2019 FOSS4G Bucharest Talks speaker: Christian Braun


Talks

A Scalable Approach for Spatio-Temporal Assessment of Photovoltaic Electricity Potentials for Building Façades of Entire Cities

The assessment of renewable energy potentials in urban environments gained a lot of interest in the recent decades due to CO2 reduction goals by cities, national policies as well as directives by the EU. In combination with advances in data creation and processing as well as the definition of standards like CityGML, new ways of modeling urban potentials have been developed. This lead to numerous approaches estimating roof-top solar photovoltaic (PV) production. However, in recent years due to research in building materials, the façades became more attractive and feasible for PV electricity production.
This paper describes results on the development of an completely FOSS-based approach to assess the electricity production potential by building façade PV. To estimate solar irradiation we followed the hemispherical viewshed approach described by Fu, 1999. Combining it with an approach to dissect walls into regular 3D point grids (1 meter spacing) we calculate the sun visibility (each hour) and the sky viewshed throughout the year. This results in direct and diffuse irradiation for every wall point. To generate the electricity potential, the irradiation values are summed up for the wall points and are fed into an economic model. This is driven by technical parameters of the installation, such as module efficiency, installation and maintenance costs, figures about payback tariffs and envisaged module lifetime.
The overall result is a city-wide PV suitability and electricity production potential map of every building façade.
The processing is based on a city model in the CityGML format using the 3DCityDB database and the spatial processing functionalities of PostGIS. A set of Python scripts has been developed as a central control instance. The scripts control the processing of direct and diffuse irradiation as well as clear sky irradiation relying on the external “pvlib” Python library. Furthermore, we use the scripts to manage parallel processing of queries against the database to achieve scalability and improved performance. The parallelisation is done by processing single building walls. We run a case study with approximately 7000 single wall elements to process. We identified so far one of the major bottlenecks of the approach. This are the calculations of sun visibility for every wall point per timestamp (intersection with surrounding buildings) which takes per wall several minutes to process depending on the number of points per wall.
Since we implemented a parallel processing of the walls running on a 80-core dedicated server machine, the completion for an entire city of 3 million wall points uses a decent amount of time for the given size of data set. Here we describe a scalable and highly parallelised approach which can be easily implemented through standard tools and libraries. This open up now for distributed approaches using multiple database servers for even better scalability.

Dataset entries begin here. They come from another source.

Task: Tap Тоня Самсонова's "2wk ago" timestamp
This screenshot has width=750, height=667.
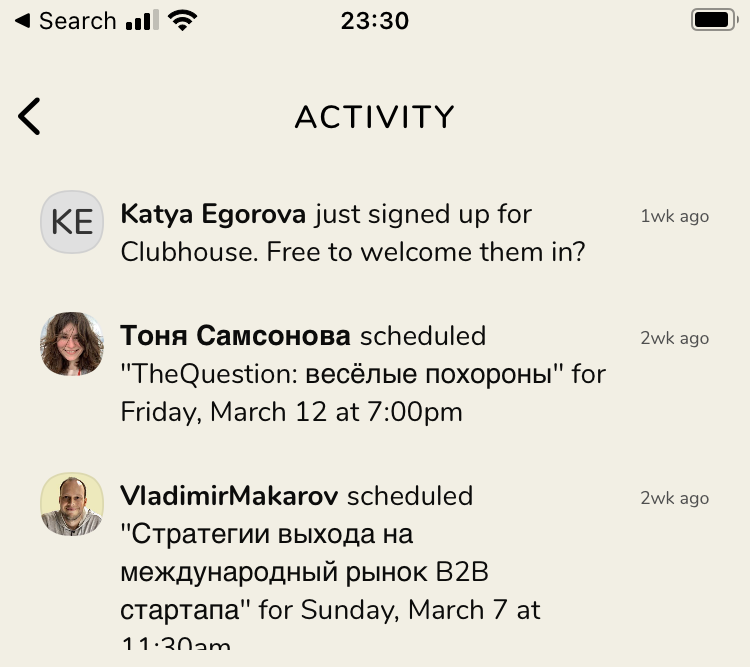Action: pyautogui.click(x=675, y=338)
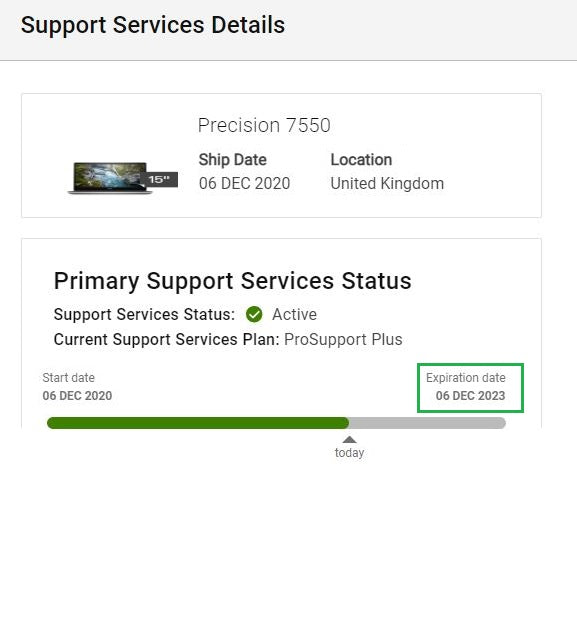Click the Start date label
577x624 pixels.
[68, 378]
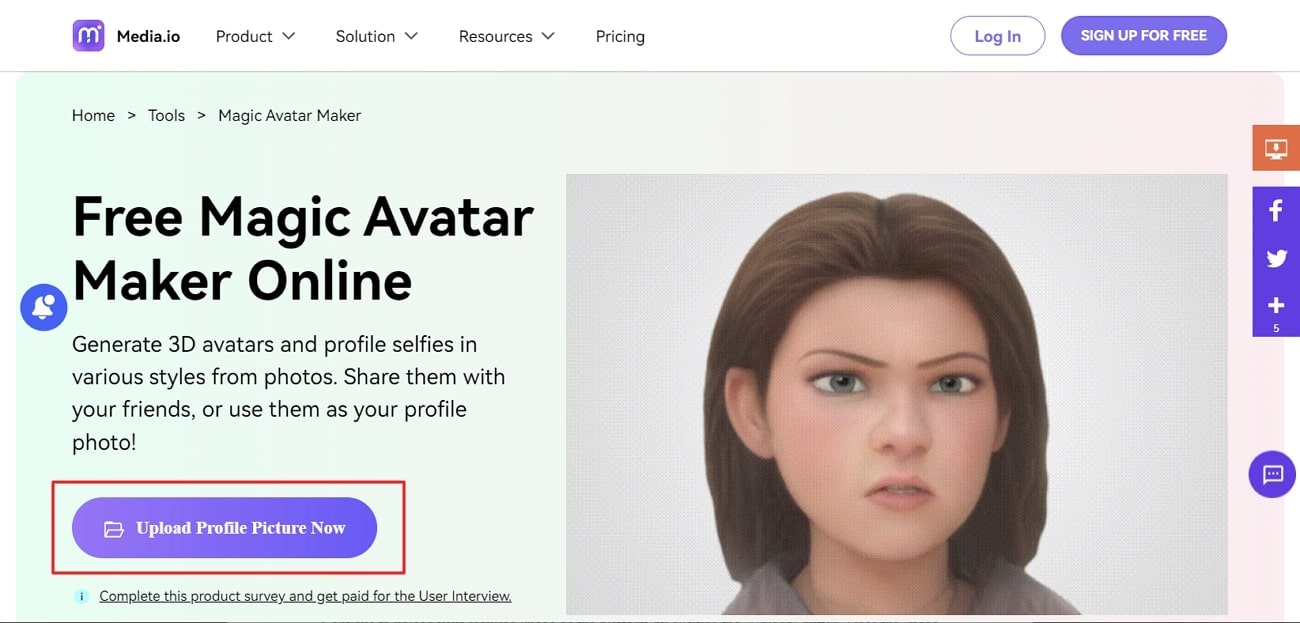Share the page on Twitter
This screenshot has width=1300, height=623.
(1275, 259)
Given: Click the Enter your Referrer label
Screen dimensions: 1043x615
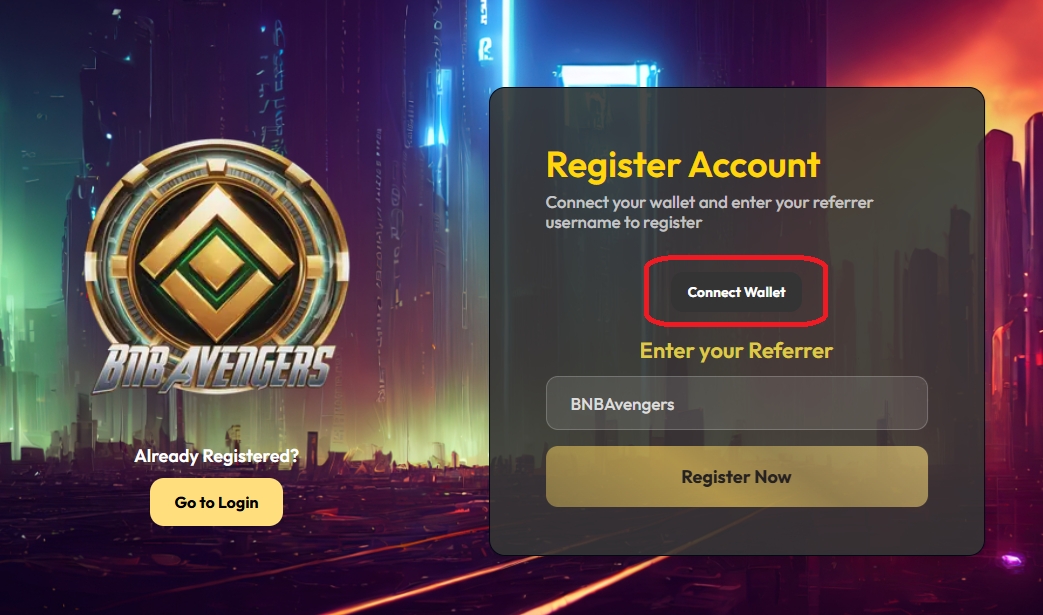Looking at the screenshot, I should click(x=736, y=351).
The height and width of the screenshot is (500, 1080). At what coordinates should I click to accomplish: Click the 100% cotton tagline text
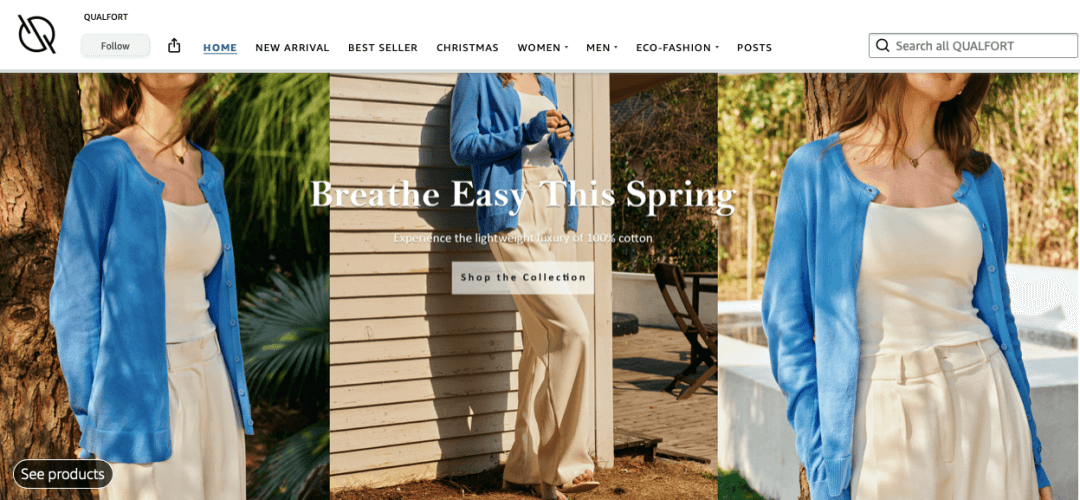[523, 238]

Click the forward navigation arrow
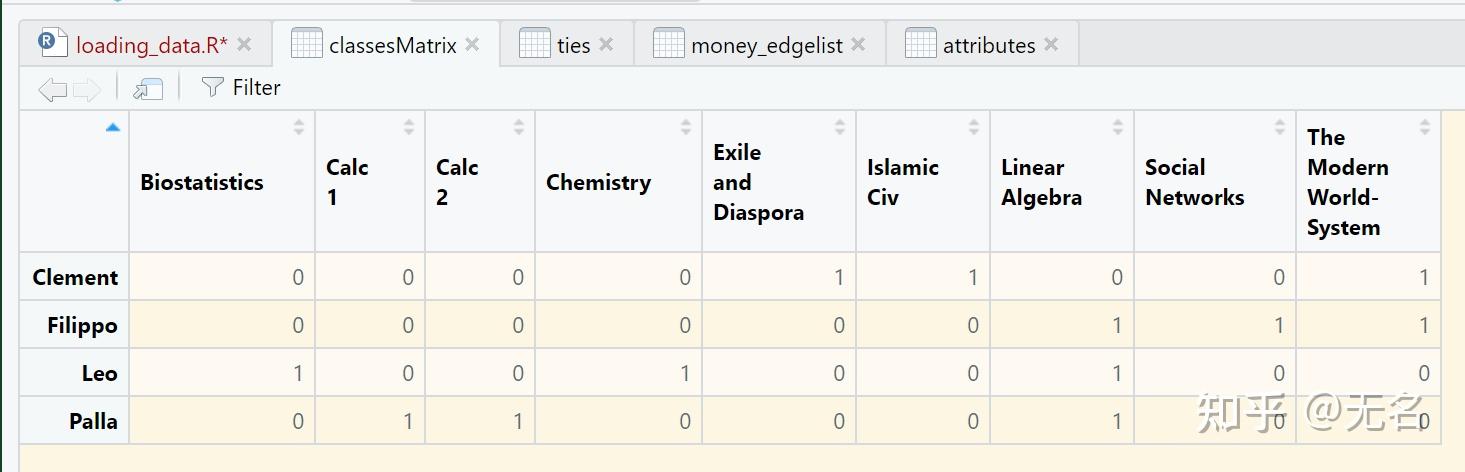coord(87,89)
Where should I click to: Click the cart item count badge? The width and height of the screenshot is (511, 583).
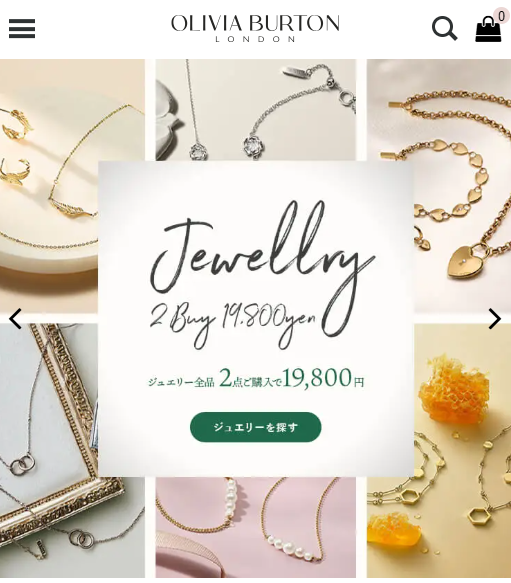coord(501,16)
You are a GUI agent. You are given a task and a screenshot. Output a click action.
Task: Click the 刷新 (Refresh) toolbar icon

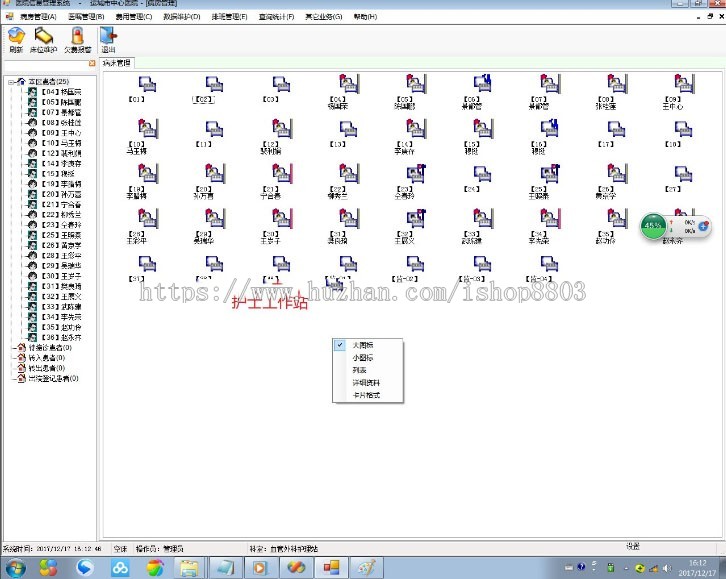click(x=15, y=39)
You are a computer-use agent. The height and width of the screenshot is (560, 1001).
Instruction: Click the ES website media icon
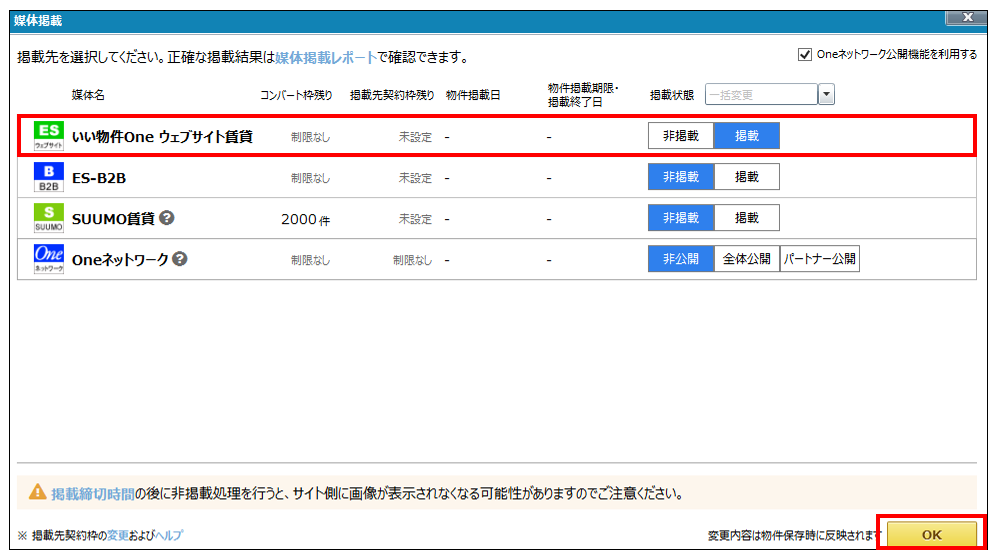(48, 136)

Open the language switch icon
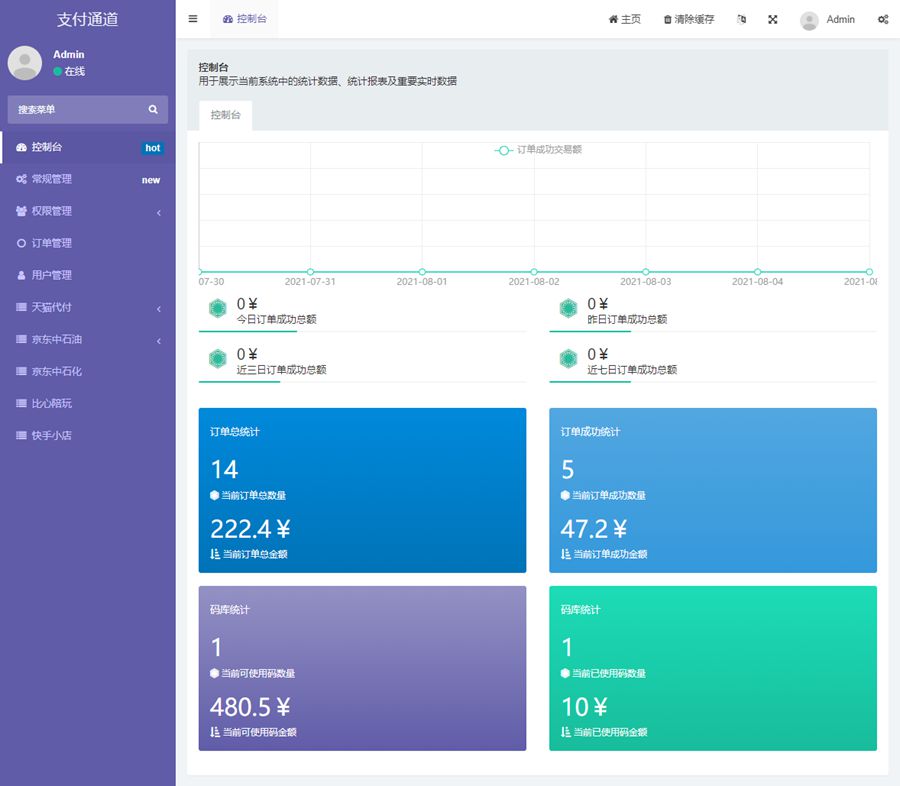coord(741,19)
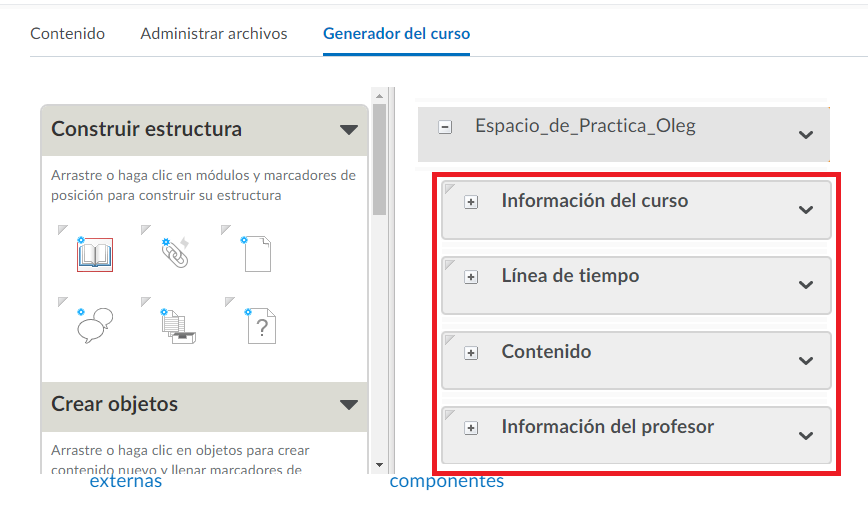Choose the blank file placeholder icon
Image resolution: width=868 pixels, height=516 pixels.
pyautogui.click(x=257, y=254)
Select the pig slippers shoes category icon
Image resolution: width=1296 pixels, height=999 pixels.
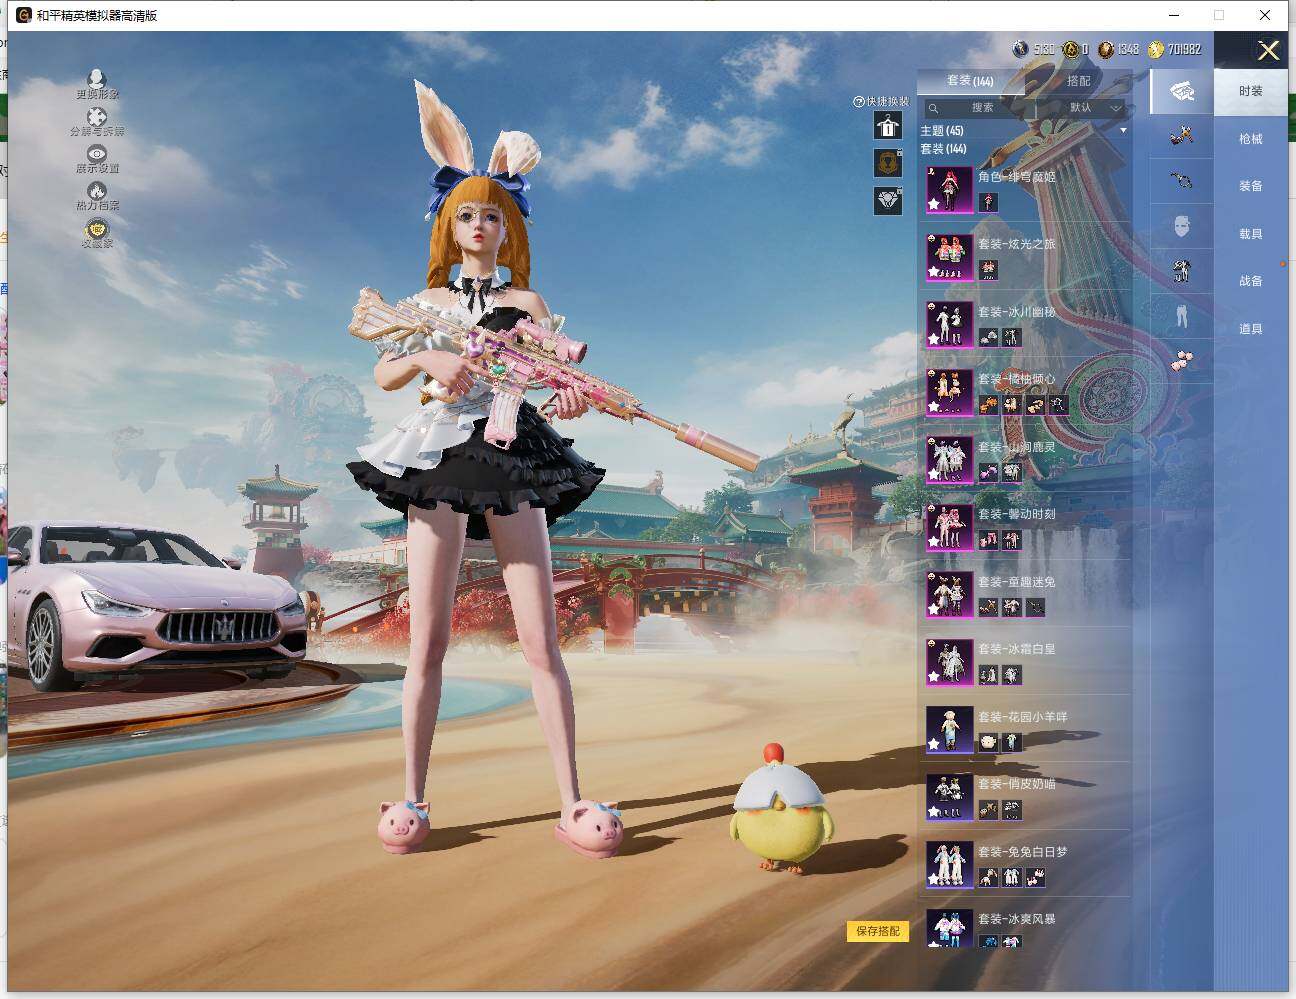(x=1182, y=359)
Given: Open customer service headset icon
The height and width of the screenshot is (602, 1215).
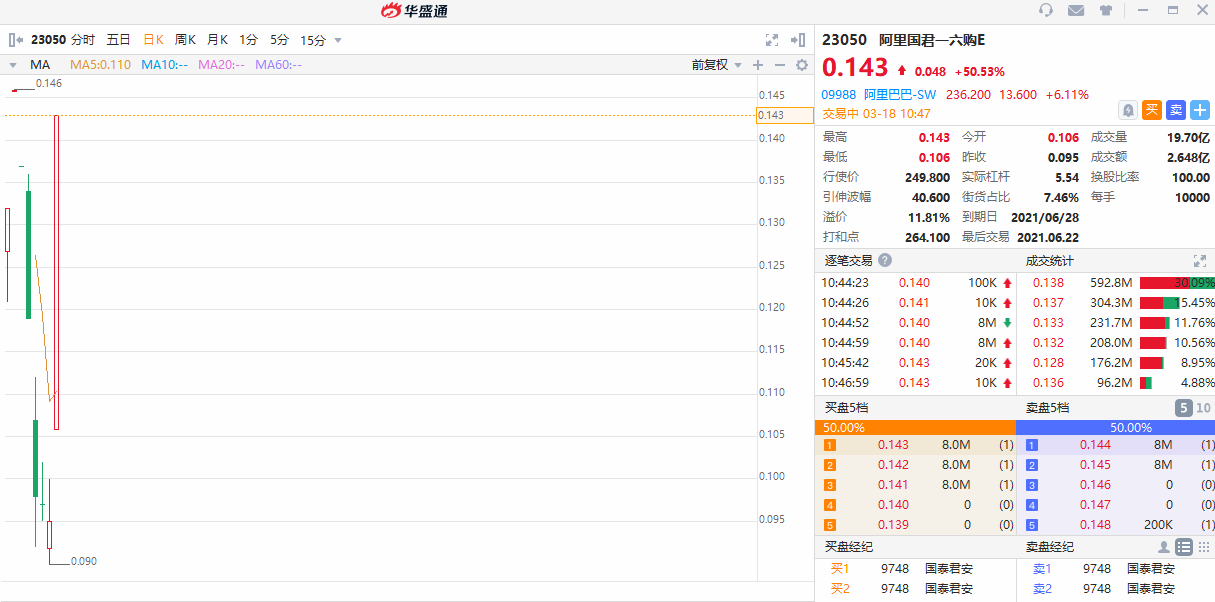Looking at the screenshot, I should (1046, 11).
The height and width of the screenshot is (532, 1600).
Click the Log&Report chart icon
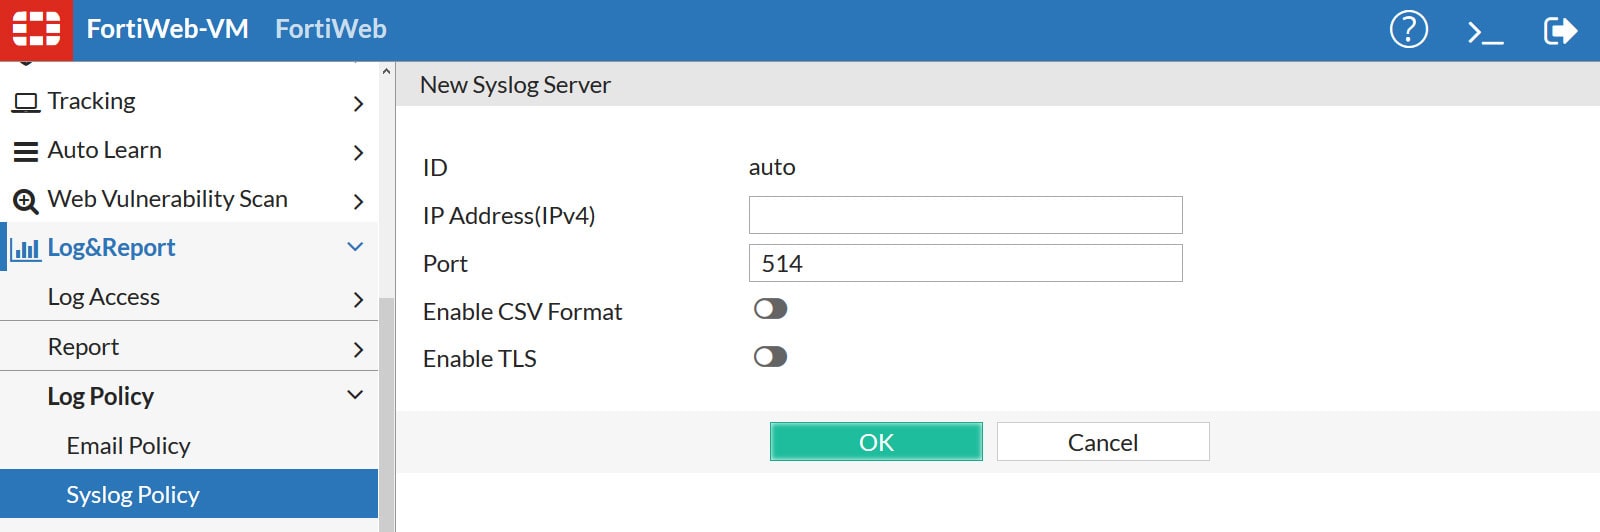[26, 248]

A Tensor Based Framework For Large Scale Spatio-Temporal Raster Data Processing

In this paper, we address the course of dimensionality and scalability issues while managing vast volumes of multidimensional raster data in the renewable energy modeling process in an appropriate spatial and temporal context. Tensor representation provides a convenient way to capture inter-dependencies along multiple dimensions. In this direction, we propose a sophisticated approach of handling large-scale multi-layered spatio-temporal data, adopted for raster-based geographic information systems (GIS). Moreover, it can serve as an extension of map algebra to multiple dimensions for spatio-temporal data processing. We use the multidimensional tensor framework to model such problems and apply computational graphs for efficient execution of calculation processes. In this approach, spatio-temporal data can be represented as non-overlapping, regular tiles of 2-D raster data, stacked according to the time of data captured. As a case study, we quantify the spatio-temporal dynamics of solar irradiation calculations and 2.5-D shadow calculations for cities at very high space-time resolution using the proposed framework. For that, we chose Tensorflow, an open source software library developed by Google using data flow graphs and the tensor data structure. We provide a comprehensive performance evaluation of the proposed model against r.sun based on GRASS GIS. Benchmarking shows that the tensor-based approach outperforms r.sun by up to 60%, concerning overall execution time for high-resolution datasets and fine-grained time intervals for daily sums of solar irradiation [Wh.m-2.day-1]. Precisely, the main characteristics of the proposed framework include defining, optimizing and efficiently calculating mathematical expressions involving multi-dimensional arrays (tensors); Transparent use of GPU computing such that the same code can be run either on CPUs or GPUs; Implicit parallelism and distributed execution with high scalability offered by data-flow based implementation. Moreover, the Python implementation of the proposed model makes it GRASS GIS ‘Add-on’ compatible.